Words of experience for those considering a live Nativity scene

Interpreter used Twitter, Facebook and LinkedIn to ask experienced live Nativity-stagers to share tips with those planning their first experience. Read some of the tips below and check out “How to Create an Outdoor Christmas Living Nativity Scene” [] and “How to Make Costumes for a Nativity Scene.” []

Check out local regulations regarding any permits or permissions required.
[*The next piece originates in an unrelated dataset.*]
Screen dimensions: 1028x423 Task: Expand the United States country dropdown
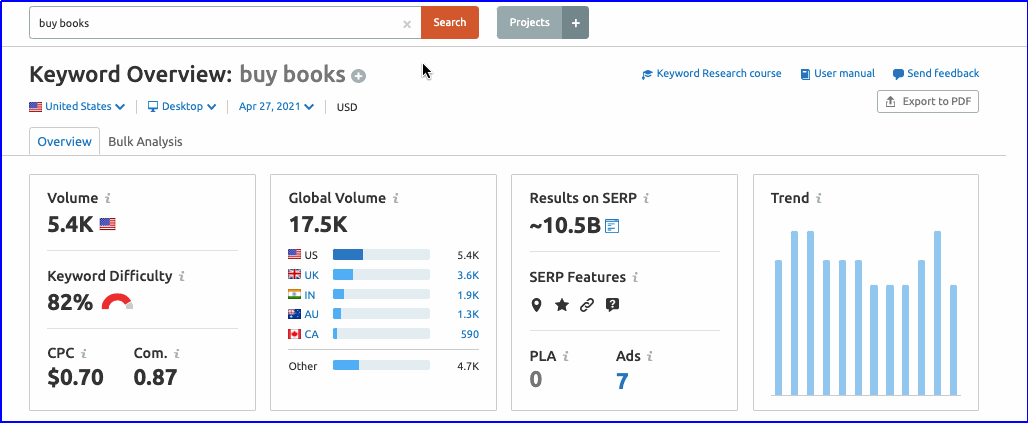(77, 107)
“It takes a lot of people! Live animals are always a big hit! We had them in the sanctuary.” Tammy Fisher Green (Florida Green)

Take care of the people

“Having a place for interaction is important -especially to invite them back to other events/ remembrances, or to speak with them about what they've seen. Effective publicity about the event is important. Don't lip sync to canned tapes/presentations.”  The Rev. Paul Dunham, Winstead United Methodist Church, Wilson, N.C.

“Have somewhere close by where you can make hot chocolate and keep it coming to the folks doing your staging,” the Rev,  Susan Rector,  Trinity United Methodist Church, Bluefield, W. Va.

“Rotate the Nativity’s players if the weather is very cold, and make sure everyone wears warm clothing,” said the Rev. Marikay Green, Repaupo United Methodist Church, Penns Grove, N.J.

“I once planned a Live Nativity ….  We had a great piece of property, right on a busy road (which allowed) people (to) turn off the road, drive through the Nativity and never leave their cars. … Remember the outreach is the key. We gave a packet of church info and candy canes to each carload.  We had nine scenes, from Gabriel and Mary through the Resurrection, and then at the end, we had a cafe where our praise team sang Christmas songs. I delegated teams -- Outreach Team to hand out church literature, direct traffic and host the cafe; Costume and Casting Team; Scene Construction Team; childcare volunteers for the other volunteers; Promotional Team to get the word out. We hired off-duty police to direct traffic (check with your local municipality to see how this is done – sometimes they want on-duty officers to do this).” Georgie Albright Schuttauf, Kissimmee, Fla.

Take care of the animals

Secure any live animals. “Last year, two of our sheep escaped and ran across the four-lane highway, chased by shepherds and an angel,” said Vicki Bruhn Fisher of Sac City United Methodist Church in Sac City, Iowa.

“Don't tether ANY of the animals to the stable backdrop. The first dog through the neighborhood will have them dragging stable and Baby Jesus after the poor dog out for his evening constitutional.”  The Rev. Susan Rector

“Have someone handy with lassos and shovels. Just saying...clean it up.” The Rev. Billie Dalton, Battle Creek, Mich.